Assisted Suicide
Canadian army-veterans diagnosed with PTSD offered euthanasia
Canadian veterans who have been diagnosed with PTSD as a result of serving in Afghanistan have been offered assisted suicide as a cure for their mental health problems.
19-year-old Kelsi Sheren, a Canadian army veteran who served six months on the frontline in Afghanistan witnessed a harrowing death of fellow comrade which has left her with PTSD. She described it as her “first exposure to watching someone die”.
When she arrived home to Vancouver, Canada she tried multiple therapies. She said she “couldn’t really feel anything. I wasn’t happy. I wasn’t sad. I wasn’t tired. I was just enraged.”
Sheren said she was offered a number of medications designed to mellow her out or put her to sleep which she found did not help. It took several other therapies before she felt a change.
She has now made it her mission to help other veterans facing similar struggles, and who have been offered euthanasia by authorities.
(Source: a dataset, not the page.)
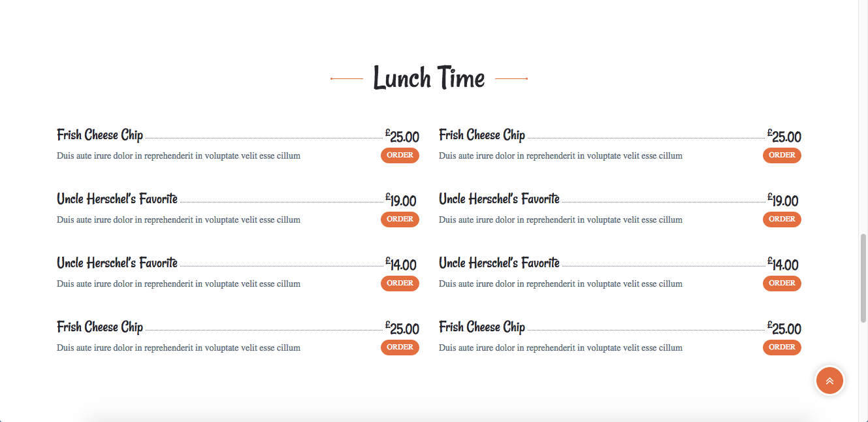
Task: Click the page's vertical scrollbar thumb
Action: pos(863,278)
‘It’s unacceptable,’ she says, ‘and it’s one of the most infuriating things to come down from the Canadian administration in the last decade’.
Assisted suicide has been legal since 2016 in Canada and has expanded to over 10,000 cases in 2021. Critics of euthanasia have warned that assisted suicide has become easier to access.
It has been reported that people with autism have been euthanised in the Netherlands, and in Australia officials are debating whether to introduce procedures for children as young as 14.
The director of campaign group Patients’ Rights Action Fund, Matt Valliere, has said that this sends the message that “people with certain disabilities are better off dead.
“Every expansion of assisted suicide and euthanasia simply adds additional subsets of people with disabilities to the group of those who qualify or makes it easier, quicker, or cheaper for them to get it.
He adds, “people who need support are shunted into a ‘utilitarian death-funnel’.”
In the countries in which it is legal, the number of people opting for assisted suicide have been steadily rising.